::: Records for the exercise :::
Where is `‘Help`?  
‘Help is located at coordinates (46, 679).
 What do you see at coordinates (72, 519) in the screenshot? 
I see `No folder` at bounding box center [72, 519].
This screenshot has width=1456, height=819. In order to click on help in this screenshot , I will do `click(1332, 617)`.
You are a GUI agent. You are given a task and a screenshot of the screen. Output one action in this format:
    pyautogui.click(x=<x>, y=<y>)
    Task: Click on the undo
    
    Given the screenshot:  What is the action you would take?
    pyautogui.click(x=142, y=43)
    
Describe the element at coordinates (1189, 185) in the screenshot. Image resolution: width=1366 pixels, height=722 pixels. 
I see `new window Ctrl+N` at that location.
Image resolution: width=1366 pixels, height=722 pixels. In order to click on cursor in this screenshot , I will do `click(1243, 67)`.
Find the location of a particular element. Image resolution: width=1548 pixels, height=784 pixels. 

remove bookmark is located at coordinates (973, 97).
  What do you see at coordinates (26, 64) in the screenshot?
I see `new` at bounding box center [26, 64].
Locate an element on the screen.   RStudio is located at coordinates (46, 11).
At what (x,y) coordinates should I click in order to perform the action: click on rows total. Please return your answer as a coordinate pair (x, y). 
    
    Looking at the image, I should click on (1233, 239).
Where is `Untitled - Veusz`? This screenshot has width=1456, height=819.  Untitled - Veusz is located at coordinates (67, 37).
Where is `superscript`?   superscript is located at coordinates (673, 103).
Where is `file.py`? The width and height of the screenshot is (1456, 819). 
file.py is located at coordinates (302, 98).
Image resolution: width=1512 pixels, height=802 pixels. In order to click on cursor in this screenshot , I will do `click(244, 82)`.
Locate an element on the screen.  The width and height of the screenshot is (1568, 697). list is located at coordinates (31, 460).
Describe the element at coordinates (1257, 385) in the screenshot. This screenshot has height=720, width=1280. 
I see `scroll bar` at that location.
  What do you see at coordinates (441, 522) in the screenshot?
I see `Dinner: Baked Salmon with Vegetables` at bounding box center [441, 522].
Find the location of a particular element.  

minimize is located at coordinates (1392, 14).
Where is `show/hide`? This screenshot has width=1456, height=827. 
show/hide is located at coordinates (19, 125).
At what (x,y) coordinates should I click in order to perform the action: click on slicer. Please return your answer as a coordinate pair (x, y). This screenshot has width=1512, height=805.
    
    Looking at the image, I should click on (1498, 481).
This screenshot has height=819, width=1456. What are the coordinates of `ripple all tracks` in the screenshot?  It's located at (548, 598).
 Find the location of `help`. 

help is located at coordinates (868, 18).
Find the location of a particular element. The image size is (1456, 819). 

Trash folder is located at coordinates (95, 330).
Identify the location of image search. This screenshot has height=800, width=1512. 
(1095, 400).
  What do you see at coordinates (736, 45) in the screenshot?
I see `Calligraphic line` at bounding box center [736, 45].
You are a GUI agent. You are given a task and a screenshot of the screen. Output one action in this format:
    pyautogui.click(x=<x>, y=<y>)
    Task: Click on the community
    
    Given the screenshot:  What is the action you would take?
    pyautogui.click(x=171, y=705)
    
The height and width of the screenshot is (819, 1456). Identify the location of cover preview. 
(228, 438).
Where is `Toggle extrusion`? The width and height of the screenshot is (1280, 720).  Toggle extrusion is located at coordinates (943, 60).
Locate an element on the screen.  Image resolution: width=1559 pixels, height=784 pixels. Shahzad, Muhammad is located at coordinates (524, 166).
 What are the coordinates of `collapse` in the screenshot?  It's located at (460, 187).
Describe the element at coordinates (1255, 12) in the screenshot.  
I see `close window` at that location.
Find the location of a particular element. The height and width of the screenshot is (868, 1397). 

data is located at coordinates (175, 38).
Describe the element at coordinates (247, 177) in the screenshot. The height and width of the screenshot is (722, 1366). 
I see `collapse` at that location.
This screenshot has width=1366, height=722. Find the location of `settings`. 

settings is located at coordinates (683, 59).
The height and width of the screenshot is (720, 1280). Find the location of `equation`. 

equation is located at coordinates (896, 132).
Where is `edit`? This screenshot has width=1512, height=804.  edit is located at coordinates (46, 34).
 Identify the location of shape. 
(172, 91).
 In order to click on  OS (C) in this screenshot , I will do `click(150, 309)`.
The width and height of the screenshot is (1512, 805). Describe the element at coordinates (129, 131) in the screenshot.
:::
Rewrite the records above, changing every occurrence of "Find the location of a particular element" to "Locate a specific element" and leaving all other text as it is.

_Answer to this exercise_
Where is `‘Help`?  
‘Help is located at coordinates (46, 679).
 What do you see at coordinates (72, 519) in the screenshot? 
I see `No folder` at bounding box center [72, 519].
This screenshot has width=1456, height=819. In order to click on help in this screenshot , I will do `click(1332, 617)`.
You are a GUI agent. You are given a task and a screenshot of the screen. Output one action in this format:
    pyautogui.click(x=<x>, y=<y>)
    Task: Click on the undo
    
    Given the screenshot:  What is the action you would take?
    pyautogui.click(x=142, y=43)
    
Describe the element at coordinates (1189, 185) in the screenshot. Image resolution: width=1366 pixels, height=722 pixels. 
I see `new window Ctrl+N` at that location.
Image resolution: width=1366 pixels, height=722 pixels. In order to click on cursor in this screenshot , I will do `click(1243, 67)`.
Locate a specific element. Image resolution: width=1548 pixels, height=784 pixels. 

remove bookmark is located at coordinates (973, 97).
  What do you see at coordinates (26, 64) in the screenshot?
I see `new` at bounding box center [26, 64].
Locate an element on the screen.   RStudio is located at coordinates (46, 11).
At what (x,y) coordinates should I click in order to perform the action: click on rows total. Please return your answer as a coordinate pair (x, y). 
    
    Looking at the image, I should click on (1233, 239).
Where is `Untitled - Veusz`? This screenshot has width=1456, height=819.  Untitled - Veusz is located at coordinates (67, 37).
Where is `superscript`?   superscript is located at coordinates (673, 103).
Where is `file.py`? The width and height of the screenshot is (1456, 819). 
file.py is located at coordinates (302, 98).
Image resolution: width=1512 pixels, height=802 pixels. In order to click on cursor in this screenshot , I will do `click(244, 82)`.
Locate an element on the screen.  The width and height of the screenshot is (1568, 697). list is located at coordinates (31, 460).
Describe the element at coordinates (1257, 385) in the screenshot. This screenshot has height=720, width=1280. 
I see `scroll bar` at that location.
  What do you see at coordinates (441, 522) in the screenshot?
I see `Dinner: Baked Salmon with Vegetables` at bounding box center [441, 522].
Locate a specific element.  

minimize is located at coordinates (1392, 14).
Where is `show/hide`? This screenshot has width=1456, height=827. 
show/hide is located at coordinates (19, 125).
At what (x,y) coordinates should I click in order to perform the action: click on slicer. Please return your answer as a coordinate pair (x, y). This screenshot has width=1512, height=805.
    
    Looking at the image, I should click on (1498, 481).
This screenshot has height=819, width=1456. What are the coordinates of `ripple all tracks` in the screenshot?  It's located at (548, 598).
 Find the location of `help`. 

help is located at coordinates (868, 18).
Locate a specific element. The image size is (1456, 819). 

Trash folder is located at coordinates (95, 330).
Identify the location of image search. This screenshot has height=800, width=1512. 
(1095, 400).
  What do you see at coordinates (736, 45) in the screenshot?
I see `Calligraphic line` at bounding box center [736, 45].
You are a GUI agent. You are given a task and a screenshot of the screen. Output one action in this format:
    pyautogui.click(x=<x>, y=<y>)
    Task: Click on the community
    
    Given the screenshot:  What is the action you would take?
    pyautogui.click(x=171, y=705)
    
The height and width of the screenshot is (819, 1456). Identify the location of cover preview. 
(228, 438).
Where is `Toggle extrusion`? The width and height of the screenshot is (1280, 720).  Toggle extrusion is located at coordinates (943, 60).
Locate an element on the screen.  Image resolution: width=1559 pixels, height=784 pixels. Shahzad, Muhammad is located at coordinates (524, 166).
 What are the coordinates of `collapse` in the screenshot?  It's located at (460, 187).
Describe the element at coordinates (1255, 12) in the screenshot.  
I see `close window` at that location.
Locate a specific element. The height and width of the screenshot is (868, 1397). 

data is located at coordinates (175, 38).
Describe the element at coordinates (247, 177) in the screenshot. The height and width of the screenshot is (722, 1366). 
I see `collapse` at that location.
This screenshot has width=1366, height=722. Find the location of `settings`. 

settings is located at coordinates (683, 59).
The height and width of the screenshot is (720, 1280). Find the location of `equation`. 

equation is located at coordinates (896, 132).
Where is `edit`? This screenshot has width=1512, height=804.  edit is located at coordinates (46, 34).
 Identify the location of shape. 
(172, 91).
 In order to click on  OS (C) in this screenshot , I will do `click(150, 309)`.
The width and height of the screenshot is (1512, 805). Describe the element at coordinates (129, 131) in the screenshot.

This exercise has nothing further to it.